ARTICLE.
* start *

What, then, about the paladin who, in executing his normal duties, casts a detect evil spell while walking the streets and stumbles across Bob, the Evil Apple Salesman?  In our real world, actions condemn the actor (usually).  Being mean or spiteful isn’t enough to result in arrest.  Given the normal concrete description of alignment, and the rigid and unerring nature of detection spells, there is no doubt in the mind of the paladin about Bob, the Evil Apple Salesman.  What to do, indeed?
We may have arrived at a paradox.  The course open to the paladin is to isolate Bob, the Evil Apple Salesman, but really, is our imaginary world going to contain a legal code that can arrest people based on a (very low level) spell?  I might include a legal system like that in a city where law has gone too far, but certainly not in just any society that includes paladins.  I think the question is not what the paladin should do, but what should we do?

In defense of alignment:
Well, there’s a few ways to resolve some of these issues.  First is to return to the old, original rules, and to define evil as the guy the good guys are fighting.  That way, there is no Bob, the Evil Apple Salesman, but what that means is that there’s a point in an NPCs life whern they choose to become evil by enacting an Evil Scheme..  which is weird.

What alignment does well is give structure to character creation.  Making a character with Chaotic alignment is a strong cue to background story and sends a signal to other players how best to interact with your new character.  Consider also that while real life actual people are complex shades of contradictions, most RP characters fit roughly into only a handful of tropes, so the small handful of options the alignment system offers is really a pretty good guideline when making a character.

against alignment:
The problems with alignment are clear, and I don’t appreciate how weird it makes my world sometimes.  Also, despite how well alignment allows for many familiar tropes, there are some that it doesn’t.  I like the too-good-for-his-own-good bad guys, and the evil-to-do-good archetypes.  When there’s a small box in which to put these guys the world can be restrictive, even with the devil-may-care attitude GMs like myself have for rules.

* end *

DATA EXCERPTS.

* start *

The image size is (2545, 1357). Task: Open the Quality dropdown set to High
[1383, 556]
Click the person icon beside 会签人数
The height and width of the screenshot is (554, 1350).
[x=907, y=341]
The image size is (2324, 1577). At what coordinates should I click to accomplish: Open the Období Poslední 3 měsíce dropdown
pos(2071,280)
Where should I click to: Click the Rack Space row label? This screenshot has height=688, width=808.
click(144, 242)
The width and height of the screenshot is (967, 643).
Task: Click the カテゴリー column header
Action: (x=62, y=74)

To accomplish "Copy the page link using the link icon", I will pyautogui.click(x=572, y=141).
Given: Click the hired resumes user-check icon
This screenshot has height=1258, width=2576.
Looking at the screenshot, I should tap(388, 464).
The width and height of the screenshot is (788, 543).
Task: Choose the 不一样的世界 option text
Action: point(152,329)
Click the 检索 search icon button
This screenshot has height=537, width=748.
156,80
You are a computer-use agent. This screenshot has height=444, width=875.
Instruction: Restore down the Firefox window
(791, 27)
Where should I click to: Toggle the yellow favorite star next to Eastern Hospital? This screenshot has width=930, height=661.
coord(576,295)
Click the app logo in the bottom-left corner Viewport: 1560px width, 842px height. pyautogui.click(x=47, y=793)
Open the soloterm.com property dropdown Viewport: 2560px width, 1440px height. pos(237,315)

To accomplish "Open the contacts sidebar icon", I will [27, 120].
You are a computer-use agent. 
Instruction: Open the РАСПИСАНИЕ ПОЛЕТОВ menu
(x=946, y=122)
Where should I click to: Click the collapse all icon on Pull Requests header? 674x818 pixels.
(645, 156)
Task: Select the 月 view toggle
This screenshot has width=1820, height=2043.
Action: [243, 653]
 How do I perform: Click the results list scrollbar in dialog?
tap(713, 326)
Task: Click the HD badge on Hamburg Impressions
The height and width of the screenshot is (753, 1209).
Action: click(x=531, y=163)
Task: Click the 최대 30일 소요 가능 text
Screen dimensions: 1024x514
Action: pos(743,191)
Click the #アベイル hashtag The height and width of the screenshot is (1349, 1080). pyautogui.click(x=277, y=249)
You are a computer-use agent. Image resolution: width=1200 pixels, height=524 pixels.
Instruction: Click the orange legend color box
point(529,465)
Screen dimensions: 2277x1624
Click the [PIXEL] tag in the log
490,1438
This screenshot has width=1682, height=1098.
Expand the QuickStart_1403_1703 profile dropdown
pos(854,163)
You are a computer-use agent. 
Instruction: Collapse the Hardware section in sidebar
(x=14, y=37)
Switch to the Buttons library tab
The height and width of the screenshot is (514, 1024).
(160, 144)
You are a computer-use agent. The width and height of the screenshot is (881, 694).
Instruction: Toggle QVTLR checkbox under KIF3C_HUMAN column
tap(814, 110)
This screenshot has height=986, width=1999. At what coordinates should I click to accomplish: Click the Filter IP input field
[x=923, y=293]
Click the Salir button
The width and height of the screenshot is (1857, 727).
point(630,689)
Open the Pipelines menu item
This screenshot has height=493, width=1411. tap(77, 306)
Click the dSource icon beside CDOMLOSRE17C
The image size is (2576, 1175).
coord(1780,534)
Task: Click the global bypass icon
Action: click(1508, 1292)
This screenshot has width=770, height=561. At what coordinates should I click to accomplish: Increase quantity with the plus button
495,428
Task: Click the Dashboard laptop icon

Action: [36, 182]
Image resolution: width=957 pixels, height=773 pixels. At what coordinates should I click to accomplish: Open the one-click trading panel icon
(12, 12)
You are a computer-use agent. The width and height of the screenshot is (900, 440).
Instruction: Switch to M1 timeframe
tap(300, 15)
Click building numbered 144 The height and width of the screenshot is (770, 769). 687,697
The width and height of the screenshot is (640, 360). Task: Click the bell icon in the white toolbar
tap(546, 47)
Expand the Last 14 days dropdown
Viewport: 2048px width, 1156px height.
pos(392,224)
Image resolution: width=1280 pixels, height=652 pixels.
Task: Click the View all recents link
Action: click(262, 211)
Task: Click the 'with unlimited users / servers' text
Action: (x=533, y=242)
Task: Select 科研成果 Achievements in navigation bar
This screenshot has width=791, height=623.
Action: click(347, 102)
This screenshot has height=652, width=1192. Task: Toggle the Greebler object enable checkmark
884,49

* end *

TASK LIST.
**a.** Please update the alignment article by rewriting the part that opens with the words containing "In defense of" and closes with "making a character.", putting "Lawful" in place of "Chaotic".
**b.** Go on with the article about alignment in role-playing games from the point where it stops.

FINAL RESULTS.
**a.**
In defense of alignment:
Well, there’s a few ways to resolve some of these issues.  First is to return to the old, original rules, and to define evil as the guy the good guys are fighting.  That way, there is no Bob, the Evil Apple Salesman, but what that means is that there’s a point in an NPCs life whern they choose to become evil by enacting an Evil Scheme..  which is weird.

What alignment does well is give structure to character creation.  Making a character with Lawful alignment is a strong cue to background story and sends a signal to other players how best to interact with your new character.  Consider also that while real life actual people are complex shades of contradictions, most RP characters fit roughly into only a handful of tropes, so the small handful of options the alignment system offers is really a pretty good guideline when making a character.

**b.**
The Solution:
I like rules because they provide a framework within which one can express their imagination.  I had the good fortune of attending the first GenCon following the release of D&D 4th ed.  WoTC had a number of the developers on hand to discuss 4th ed choices they made.  They fielded more than a few questions laden with criticism about the system providing no room for role play.  The response was that having not created rules for RP meant that there was no restrictions on RP.  My feeling seemed to echo that of the crowd:  it wasn’t freeing, but overwhelming.  Having jettisoned the crafting rules, the creators figured that being able to craft was simply a matter of backstory.  It’s a commendable thought, but what really happened is that they began to remove suggestions for character creation.  I don’t want to get down on 4E or anything, but I think the misstep gave me insight to how to deal with alignment.

The earliest versions of role paying games always included special caveats, the rules are there to provide a structure in which to play a game, but the moment a rule ever got in the way of imagination they were to be discarded with wild abandon.  Perhaps alignment is best used only as a rule structure for character creation, and then left aside when the game starts.  We get the best of both worlds, then.  We get to craft a character with the familiar strictures, but then enter into a world with familiar, abstract moral problems instead of consulting a rigid definition to determine the treatment of surrendering kobolds.

As for detect alignment spells, scuttle those ASAP, the world is a better place when you work for your answers.